Unico grande partito che propugnava il “no”, l’UDC è riuscita infine a mobilitare consensi ben oltre la propria base. Nonostante la sconfitta, l’elevata percentuale di no (49,6%) e la geografia del Paese che mostra una netta maggioranza di cantoni contrari al progetto suonano come un successo per la destra conservatrice.

4. Evitare di dover giustificare la propria identità a ogni occasione

Nella vita quotidiana in Svizzera, è piuttosto raro dover mostrare la carta d’identità. Durante la campagna per l’introduzione dell’e-ID, è stato spesso citato l’esempio del controllo dell’età per l’acquisto di alcolici. In realtà, questa situazione si verifica di rado, almeno quando si è superata la ventina.

La carta d’identità è utile soprattutto per pratiche amministrative o per viaggi all’estero, occasioni che si presentano solo alcune volte all’anno.

Con l’introduzione dell’e-ID, però, è molto probabile che cresca la tentazione di richiedere questo “lasciapassare digitale” anche per altri scopi. Banche e altri attori economici avranno tutto l’interesse a integrare l’identità elettronica nei propri servizi, per ridurre i rischi di frode o riciclaggio.

La diffusione dell’e-ID sembra inevitabile. Dal punto di vista delle autorità, che prevedono di investire 182 milioni di franchi nello sviluppo dell’infrastruttura necessaria, è motivo di soddisfazione.

Ma attenzione agli eccessi di entusiasmo: l’obbligo di dimostrare costantemente la propria identità potrebbe indebolire il rapporto di fiducia tra la cittadinanza e le autorità. Queste ultime dovranno garantire un uso proporzionato dell’e-ID, altrimenti rischiano di alimentare i movimenti di protesta e anti-Stato nati durante la pandemia di Covid-19.

5. Le autorità dovranno tendere la mano agli “analfabeti digitali”

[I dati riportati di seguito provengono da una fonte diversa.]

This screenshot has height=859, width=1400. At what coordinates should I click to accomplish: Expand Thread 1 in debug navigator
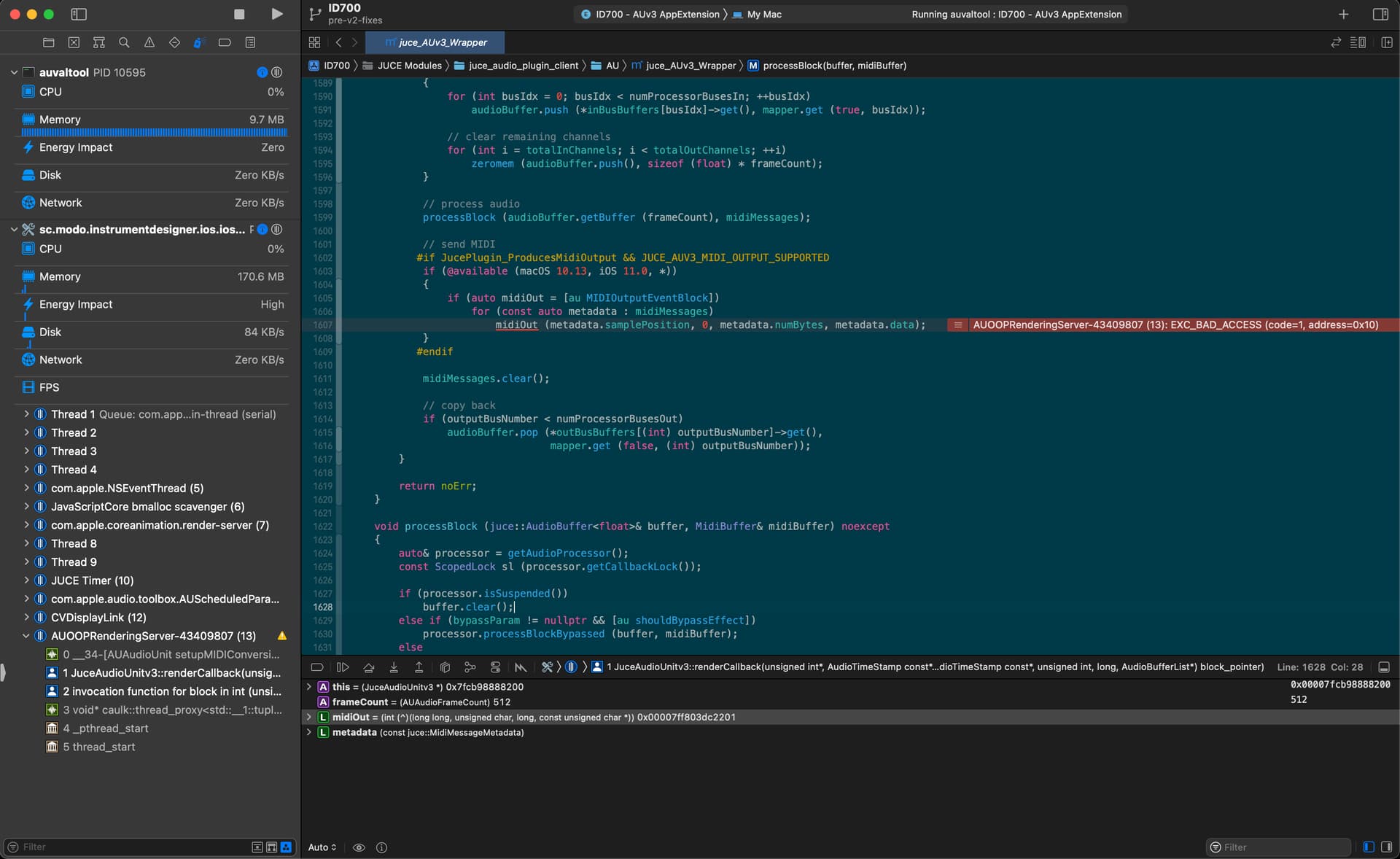[x=26, y=414]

L’e-ID resterà facoltativa. È una promessa forte di chi ha sostenuto il progetto ed è stata ribadita più volte durante la campagna, anche se il termine “facoltativo” non compare ufficialmente nella legge. Tuttavia, l’esperienza di altri Paesi mostra che, una volta introdotta, è difficile farne a meno senza dover affrontare procedure complicate.

L’e-ID potrebbe diventare lo standard minimo, creando difficoltà a chi ne rifiuta l’uso o incontra ostacoli anche nelle operazioni digitali più semplici – in Svizzera, si tratta di quasi un terzo della popolazioneCollegamento esterno.

Di conseguenza, la dipendenza dagli smartphone, già oggi centrali nella vita privata e professionale, è destinata a crescere ulteriormente. Un’evoluzione probabilmente inevitabile, che però dovrà essere accompagnata da misure di formazione per evitare di ampliare ancora di più il divario digitale.